John married Laura H. Lightfoot of Kentucky on October 30, 1865. He was president of the First National Bank of Fort Wayne for thirty years.

The Brookside estate contained extensive gardens and a deer park. Bass bred Clydesdale horses and Galloway cattle; the farm supplied milk for much of Fort Wayne. Bass died in 1922 and is buried in Lindenwood Cemetery. A popular story says that Bass is still at Brookside, and someone is in the library, he will help them find the book they seek.

===Brookside===
In 1982, Brookside, also known as the Bass Mansion, was added to the National Register of Historic Places. In 1889, John Henry Bass (1835–1922), hired local architects Wing and Mahurin to build a Romanesque summer home named Brookside. Bass's primary home was a brick mansion at Fairfield Avenue and Berry Street.

Bass improved the landscape's aesthetic value with a man-made lake outlining the north, east and south façades of the home. In 1902, a gas explosion ignited a basement fire, destroying all but a portion of the exterior masonry. By 1903, the resurrected home incorporated a combination of stone, concrete and steel which endure to this day.

==Preserving History==
After many years of constant use, restoration efforts began in 2009. By the end of 2010, the mansion had been completely restored. Along with the restoration, the university restored the name of the mansion to Brookside, as John Henry Bass originally planned. The restoration of this 1903 Richardsonian Romanesque masterpiece involved historic investigation of the original decorative work. Each diversely themed room presented a unique challenge in terms of existing condition, decorative style and the lack of clues left behind to guide an accurate conservation and restoration of the original decoration.

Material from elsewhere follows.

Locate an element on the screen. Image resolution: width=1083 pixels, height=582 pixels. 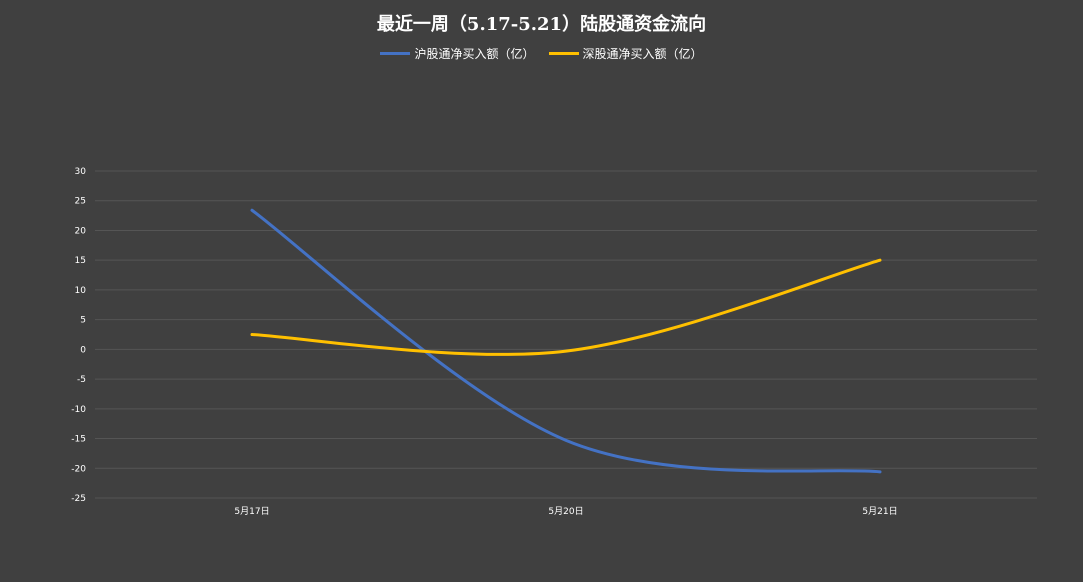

The comprehensive restoration and aggressive homecoming of original and elegant new decoration celebrates and revives the Bass Mansion's unique decorative and cultural legacy. Conrad Schmitt Studios' restoration of the historic Bass Mansion includes, period conservation and replication of the ornate decorative painting and stencil work. Today, mural conservation, stenciling, tromp l'oeil, glazing and gilding adorn the hallowed halls of the restored Bass Mansion.